Did I mention you’re doing an amazing job? You may not feel like it, and since you’re a mother, you maybe haven’t been told recently. You’re doing such a good job that people around you may not know you need to hear it. They can’t see your insides and hear the thoughts in your head.

Your baby is loved. Your baby is safe. Your baby is well cared for. Your baby has you, so she has everything she needs. She and you are going to be just fine. 

Learning new skills takes time and plenty of mistakes. As you watch her learn by the minute and the hour, blowing past all the milestones, you’ll think she is learning more than you, but she isn’t. You’re learning to be a mother, and your job is just as hard as learning to walk and talk. You’re being reformed. Your brain, your body, and your heart are all changing and growing, just like the baby in your arms. Sometimes you won’t always like the new you, but keep going. With time, you will be a better you than you’ve ever been before. 

There is a lot you don’t know right now that you wish you did. You’ll figure it out, and you’ll learn what you need to know. There is a book (or ten) for every subject concerning babies, but even if you read all of them, they might not tell you what you need to know. Books and articles can be helpful, so don’t be afraid to read them, but just when you think you’ve figured it out and have arrived, something will change. This process can be exhausting and frustrating, but it’s normal and okay. You’re not doing anything wrong. This learning process is just part of being a mom.

Most importantly, look into your baby’s eyes. Rub your nose against her soft cheek. Snuggle her close and breath in her sweet, soft, innocent newness. You’re both in love, and you’re on this adventure together. You’re going to be okay. You’re going to figure this motherhood thing out as well as anyone can. You’re doing a great job. No one else will love your baby as much as you do. No one else knows her as well. You are her world. No one else matters to her as much as you do. You don’t have to be perfect. Just keep loving her.

We never exchanged names, New Mom and I. I think of her and other new moms often, and I remember myself as a new mom. I hold us all in my memories with love and tenderness. Like our precious new babies, stretching their tiny arms and legs, mouths opening wide in search of sustenance like weak baby birds in search of their mamas, eyes bright with love as they scan for the face they hold most dear, we are new and weak, too. Stretching our mama muscles for the first time. With time and training and practice. Hard workouts and the occasional injury. Gentle coaching from mamas who have already gone before us. Teammates to cheer us on.

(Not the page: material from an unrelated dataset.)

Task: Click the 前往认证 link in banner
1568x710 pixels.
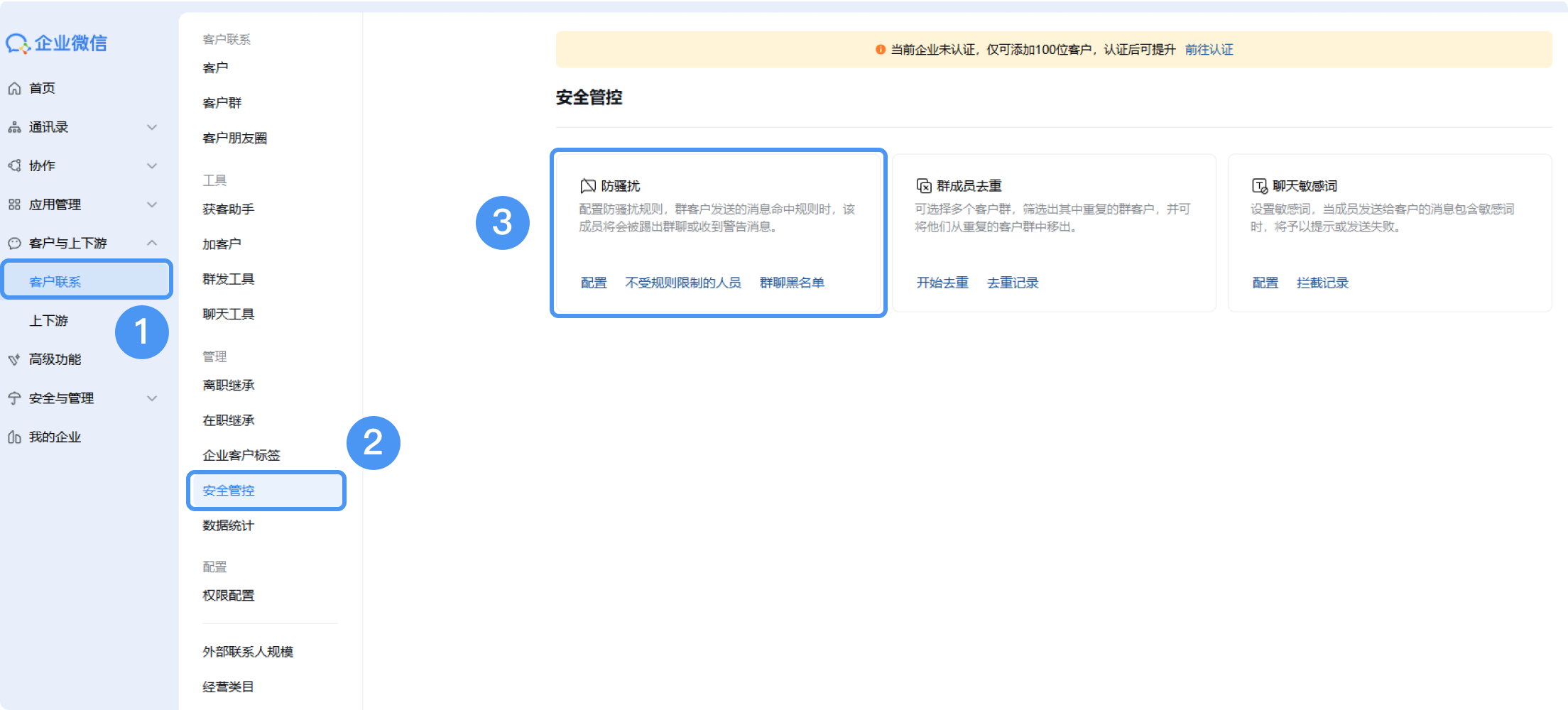Action: (x=1209, y=50)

If we can have grace for ourselves and take advantage of the water stops and the cheering fans along the way, we’ll make it over the rocks and the hills and through the trees to the sunshine, warm on our faces. 

3 thoughts on “To the New Mom in the Church Nursery”

  1. So much encouragement here for others as well as yourself! Sometimes you just have to hear yourself say it to realize that you really have come a long way in experiences and circumstances that were once so daunting. One day at a time, sometimes one step at a time begets an overcomer. Applause to the past, and courage for the future, you’re doing an amazing job at an amazing work! … as unto the Lord…

    Like

  2. Well that will just make ya cry. All true. The thing I love most is the becoming. We’re all becoming. Babies. Mamas. Daddies. And we’re falling more in love with each passing day. We’re all becoming better. I’m grateful for fresh mercies, forgiveness, and love that covers it all. So hard yet so good.